Often schizophrenics' emotions are strikingly inappropriate to
what's going on around them. "These inappropriate emotions produce one of
the most dramatic aspects of the disease--the victim suddenly breaking
out in cackling laughter for no apparent reason;' writes Torrey. One
patient told him, "It must look queer to people when I laugh about
something that has nothing to do with what I am talking about, but they
don't know what's going on inside and how much of it is running round in
my head. You see I might be talking about something quite serious to you
and other things come into my head at the same time that are funny and
this makes me laugh." Eventually, though, the emotions of schizophrenics
tend to flatten as the disease progresses, so much so that Torrey tells
of one patient who set his house on fire and then sat down serenely to
watch TV.
As serious a medical illness as schizophrenia is, thousands of
psychologists, social workers, and even psychiatrists cling to the myth,
popularized in the 1960s, that schizophrenia is caused by "bad mothers"
or "crazy families."
Such was apparently the view of psychologist A.P. Tadajewski,
Ph.D., to whom Mark's mother took him at a local child guidance clinic
beginning in the summer of 1978. "He wanted to know about the
relationship between Mark and us, to find a reason for the behavior," she
says. "We were made to think it was our fault. I told him, 'Hey, what are
we going to do? This can't go on.' And he said, 'Mark's very rebellious.
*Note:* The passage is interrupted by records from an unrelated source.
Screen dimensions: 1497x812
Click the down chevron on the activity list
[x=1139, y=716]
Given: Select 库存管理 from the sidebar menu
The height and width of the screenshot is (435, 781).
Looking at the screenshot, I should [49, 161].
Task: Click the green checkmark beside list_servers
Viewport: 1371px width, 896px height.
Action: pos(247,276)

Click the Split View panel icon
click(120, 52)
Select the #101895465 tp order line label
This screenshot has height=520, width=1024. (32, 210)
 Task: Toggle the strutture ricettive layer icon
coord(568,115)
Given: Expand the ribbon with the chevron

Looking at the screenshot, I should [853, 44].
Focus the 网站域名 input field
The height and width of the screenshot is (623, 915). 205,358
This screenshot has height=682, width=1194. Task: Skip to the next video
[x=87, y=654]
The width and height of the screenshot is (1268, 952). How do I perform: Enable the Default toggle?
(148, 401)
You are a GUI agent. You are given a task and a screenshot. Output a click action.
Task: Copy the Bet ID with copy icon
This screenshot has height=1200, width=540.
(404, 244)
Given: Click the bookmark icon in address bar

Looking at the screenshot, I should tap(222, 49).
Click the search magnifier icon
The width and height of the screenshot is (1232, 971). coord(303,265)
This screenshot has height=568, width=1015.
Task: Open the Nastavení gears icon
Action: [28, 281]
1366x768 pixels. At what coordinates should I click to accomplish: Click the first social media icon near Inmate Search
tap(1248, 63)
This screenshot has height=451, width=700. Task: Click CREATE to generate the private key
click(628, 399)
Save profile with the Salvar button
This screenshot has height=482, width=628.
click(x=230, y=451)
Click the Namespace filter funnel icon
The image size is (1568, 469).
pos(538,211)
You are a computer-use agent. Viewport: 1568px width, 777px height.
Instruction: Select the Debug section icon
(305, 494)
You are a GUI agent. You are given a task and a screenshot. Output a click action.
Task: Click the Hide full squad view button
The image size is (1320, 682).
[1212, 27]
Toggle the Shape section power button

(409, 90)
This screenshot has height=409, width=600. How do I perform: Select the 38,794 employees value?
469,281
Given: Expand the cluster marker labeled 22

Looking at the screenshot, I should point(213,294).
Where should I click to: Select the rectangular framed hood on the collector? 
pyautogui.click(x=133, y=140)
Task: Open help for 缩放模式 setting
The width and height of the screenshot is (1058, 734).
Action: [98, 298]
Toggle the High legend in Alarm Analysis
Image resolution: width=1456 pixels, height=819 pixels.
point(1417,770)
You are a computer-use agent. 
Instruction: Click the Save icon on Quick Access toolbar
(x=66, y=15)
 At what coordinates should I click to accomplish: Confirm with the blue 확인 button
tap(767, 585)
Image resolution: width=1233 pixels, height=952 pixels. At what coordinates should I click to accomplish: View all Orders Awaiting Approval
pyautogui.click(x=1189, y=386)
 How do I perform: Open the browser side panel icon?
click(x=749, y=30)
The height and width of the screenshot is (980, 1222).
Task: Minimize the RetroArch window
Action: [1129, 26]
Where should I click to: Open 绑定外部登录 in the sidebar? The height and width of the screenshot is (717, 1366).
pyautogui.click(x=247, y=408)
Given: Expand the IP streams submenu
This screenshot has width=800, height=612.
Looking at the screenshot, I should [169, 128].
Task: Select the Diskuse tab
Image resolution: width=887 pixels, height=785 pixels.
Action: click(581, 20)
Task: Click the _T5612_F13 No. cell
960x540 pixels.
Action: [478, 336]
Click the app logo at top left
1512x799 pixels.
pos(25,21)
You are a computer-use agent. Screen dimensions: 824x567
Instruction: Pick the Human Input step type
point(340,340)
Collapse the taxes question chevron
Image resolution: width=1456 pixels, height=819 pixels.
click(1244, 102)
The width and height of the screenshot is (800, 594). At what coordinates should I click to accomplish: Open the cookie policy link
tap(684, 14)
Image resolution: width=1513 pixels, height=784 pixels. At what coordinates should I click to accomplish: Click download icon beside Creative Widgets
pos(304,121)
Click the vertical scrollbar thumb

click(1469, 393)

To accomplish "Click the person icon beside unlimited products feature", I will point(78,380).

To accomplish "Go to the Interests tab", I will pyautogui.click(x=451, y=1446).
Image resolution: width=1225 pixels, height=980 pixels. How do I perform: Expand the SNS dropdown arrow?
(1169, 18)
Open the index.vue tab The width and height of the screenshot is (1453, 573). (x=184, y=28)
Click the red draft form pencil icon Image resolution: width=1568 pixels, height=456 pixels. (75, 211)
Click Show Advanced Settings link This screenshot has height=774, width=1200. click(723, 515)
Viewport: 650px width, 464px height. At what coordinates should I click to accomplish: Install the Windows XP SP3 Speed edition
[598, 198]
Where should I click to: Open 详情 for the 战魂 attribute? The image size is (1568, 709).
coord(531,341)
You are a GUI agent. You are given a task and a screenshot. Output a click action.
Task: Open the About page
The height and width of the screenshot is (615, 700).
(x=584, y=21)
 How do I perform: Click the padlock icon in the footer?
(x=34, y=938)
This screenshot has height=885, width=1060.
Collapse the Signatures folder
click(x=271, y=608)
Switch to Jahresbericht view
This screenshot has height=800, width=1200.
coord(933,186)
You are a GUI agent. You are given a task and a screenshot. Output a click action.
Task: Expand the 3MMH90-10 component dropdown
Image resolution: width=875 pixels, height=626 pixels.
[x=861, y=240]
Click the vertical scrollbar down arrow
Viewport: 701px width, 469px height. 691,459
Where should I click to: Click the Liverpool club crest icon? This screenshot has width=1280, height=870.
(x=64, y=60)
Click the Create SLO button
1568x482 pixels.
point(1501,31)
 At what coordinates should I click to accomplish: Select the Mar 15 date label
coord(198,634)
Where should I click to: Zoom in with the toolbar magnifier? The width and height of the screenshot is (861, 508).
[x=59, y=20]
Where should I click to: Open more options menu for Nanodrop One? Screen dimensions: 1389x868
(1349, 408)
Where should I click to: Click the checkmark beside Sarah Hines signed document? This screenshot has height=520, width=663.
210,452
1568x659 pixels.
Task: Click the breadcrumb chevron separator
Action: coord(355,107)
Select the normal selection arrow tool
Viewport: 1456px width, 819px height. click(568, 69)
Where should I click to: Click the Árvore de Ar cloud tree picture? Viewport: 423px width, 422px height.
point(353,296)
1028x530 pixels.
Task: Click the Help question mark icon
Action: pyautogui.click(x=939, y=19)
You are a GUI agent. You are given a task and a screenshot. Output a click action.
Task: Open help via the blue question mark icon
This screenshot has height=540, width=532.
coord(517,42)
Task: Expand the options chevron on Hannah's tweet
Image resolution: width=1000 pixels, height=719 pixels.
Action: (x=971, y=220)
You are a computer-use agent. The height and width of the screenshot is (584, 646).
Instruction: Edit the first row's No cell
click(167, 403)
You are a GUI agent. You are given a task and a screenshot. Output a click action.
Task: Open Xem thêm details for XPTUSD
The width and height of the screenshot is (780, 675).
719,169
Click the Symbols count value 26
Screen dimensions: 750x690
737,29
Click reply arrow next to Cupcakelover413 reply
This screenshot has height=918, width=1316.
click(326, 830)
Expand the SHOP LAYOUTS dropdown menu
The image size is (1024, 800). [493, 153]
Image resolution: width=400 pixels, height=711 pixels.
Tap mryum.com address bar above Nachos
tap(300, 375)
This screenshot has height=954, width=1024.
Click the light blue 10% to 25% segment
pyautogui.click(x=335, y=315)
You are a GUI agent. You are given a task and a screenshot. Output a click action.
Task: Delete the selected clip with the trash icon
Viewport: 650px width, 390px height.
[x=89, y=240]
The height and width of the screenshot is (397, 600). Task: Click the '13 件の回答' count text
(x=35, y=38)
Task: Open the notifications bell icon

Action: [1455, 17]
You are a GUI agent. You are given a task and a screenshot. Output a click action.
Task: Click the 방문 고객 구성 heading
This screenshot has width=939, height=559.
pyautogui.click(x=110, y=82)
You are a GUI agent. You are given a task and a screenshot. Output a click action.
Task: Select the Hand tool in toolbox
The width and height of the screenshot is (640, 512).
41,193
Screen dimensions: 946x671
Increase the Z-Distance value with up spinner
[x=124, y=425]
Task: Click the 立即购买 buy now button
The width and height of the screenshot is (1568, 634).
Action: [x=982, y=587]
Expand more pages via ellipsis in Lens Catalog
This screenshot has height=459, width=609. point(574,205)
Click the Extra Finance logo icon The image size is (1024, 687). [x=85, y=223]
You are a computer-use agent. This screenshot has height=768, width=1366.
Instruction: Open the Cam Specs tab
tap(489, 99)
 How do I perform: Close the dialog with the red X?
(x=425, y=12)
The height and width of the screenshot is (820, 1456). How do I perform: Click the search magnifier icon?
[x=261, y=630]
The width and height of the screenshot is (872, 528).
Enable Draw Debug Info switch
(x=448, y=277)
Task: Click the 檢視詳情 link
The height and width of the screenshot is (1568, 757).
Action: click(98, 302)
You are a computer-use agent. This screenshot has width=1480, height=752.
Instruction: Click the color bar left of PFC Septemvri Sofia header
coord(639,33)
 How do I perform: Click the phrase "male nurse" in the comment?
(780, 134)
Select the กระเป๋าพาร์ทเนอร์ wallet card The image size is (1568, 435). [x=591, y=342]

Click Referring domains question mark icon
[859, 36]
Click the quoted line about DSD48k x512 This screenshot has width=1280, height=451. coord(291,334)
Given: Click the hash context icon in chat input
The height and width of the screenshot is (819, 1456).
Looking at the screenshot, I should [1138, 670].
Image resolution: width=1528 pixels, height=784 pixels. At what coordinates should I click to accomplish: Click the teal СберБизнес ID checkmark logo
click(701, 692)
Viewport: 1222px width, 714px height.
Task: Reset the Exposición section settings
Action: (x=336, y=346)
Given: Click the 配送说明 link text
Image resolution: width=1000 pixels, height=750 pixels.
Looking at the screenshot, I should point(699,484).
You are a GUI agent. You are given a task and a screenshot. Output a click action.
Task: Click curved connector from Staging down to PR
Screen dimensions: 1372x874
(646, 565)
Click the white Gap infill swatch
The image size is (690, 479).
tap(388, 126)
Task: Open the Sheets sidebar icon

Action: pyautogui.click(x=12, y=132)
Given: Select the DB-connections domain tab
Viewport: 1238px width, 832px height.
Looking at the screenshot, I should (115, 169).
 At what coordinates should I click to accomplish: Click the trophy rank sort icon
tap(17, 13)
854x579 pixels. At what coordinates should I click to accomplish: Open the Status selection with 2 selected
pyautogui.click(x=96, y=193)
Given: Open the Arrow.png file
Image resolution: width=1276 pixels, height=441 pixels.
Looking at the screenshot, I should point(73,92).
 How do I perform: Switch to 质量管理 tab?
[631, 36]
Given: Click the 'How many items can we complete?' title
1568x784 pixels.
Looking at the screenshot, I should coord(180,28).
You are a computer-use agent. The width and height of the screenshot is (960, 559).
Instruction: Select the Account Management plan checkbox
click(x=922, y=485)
He has a lot of anger.' I don't even know if this man knew what
schizophrenia was."
On the night of Friday, September 1, 1978, the family had some
friends over and by 10 o'clock, two of Mark's sisters were walking a
neighbor home. Mark's mother and her husband, Patti Hicks, had just gone
into their bedroom when Paul said, 'Hey, where is my Baretta?" The gun
case on the bedroom wall, he noticed, was missing one of the shotguns he
used for hunting. "I don't know," said Mark's mother. "Mark's been home
all day. Maybe he knows."
She walked across the hall and knocked on Mark's door, closed as
usual. When no answer came, she opened it and found him lying in the
darkness. She walked over to his bedside lamp to switch it on, but the
lamp remained dark. Mark fumbled with it and knocked it onto the floor.
As she stooped down to pick it up, she saw Mark rising from the bed with
something in his hands. Suddenly three gunshots broke the silence. She
turned to see her husband in the doorway fall with three wounds to the
chest.
"I just stood there," Mark's mother recalls, her voice shaking with
sobs. "I didn't know what to do. I didn't scream. I just closed my eyes
and thought, 'I'm dreaming this. I'll wake up in a minute.' Then I opened
my eyes and Paul was just lying there."
Realizing she needed to get the Baretta, she quietly yet firmly
said to her son, "Mark, give me the gun." She reached toward him, he
pulled back, and then he handed it over.
After calling the police, she went back to her husband as he lay on
the floor, gasping for air. By midnight, Paul was dead. Eight hours
later, after hiding out all night from police and neighbors, Mark was
found curled up under shrubbery next door, and arrested.
The official line from schizophrenia researchers and foundations is
that schizophrenics are no more violent on average than ordinary people.
And surely it would be an injustice to perpetuate the groundless fears
that many people have of the seriously mentally ill. Most schizophrenics,
in fact, are said to become passive, listless, nearly mute. Of those who
do become violent, most become their own victims: fully one of 10
schizophrenics die at their own hands.
Even so, in a three-month investigation including interviews with
over 100 people across the country and visits to homes and institutions
in Wisconsin, Florida, Louisville, New York, and New Jersey, it was
impossible to find a parent living at home with a schizophrenic child who
wasn't afraid of him or her.
"I think the national leadership greatly underestimates the level
of violence," says Barbara Rankin, forensic coordinator for the Kentucky
Alliance for the Mentally Ill and a member of the forensics committee of
the national alliance. "They think the violence adds to the stigma. But I
don't know of one family in my support group in Lexington whose
schizophrenic children don't get violent when they're delusional. I can't
think of anyone who hasn't had at least very real threats--and usually
worse than that. With appropriate treatment, they're no more dangerous
than other people. But untreated, you never know."
Rankin's schizophrenic son, James, was in and out of mental
hospitals three times in the year leading up to June of 1985. Even then,
though, no law required him to continue taking his medications once he
was back home, and soon he was talking about killing Rankin's second
husband. On June 27, 1985, James walked out to his truck, picked up a
compound bow and arrow, came into the kitchen and shot her husband
through the heart. He was found "guilty but mentally ill" on charges of
manslaughter, and is now serving a 10-year prison sentence.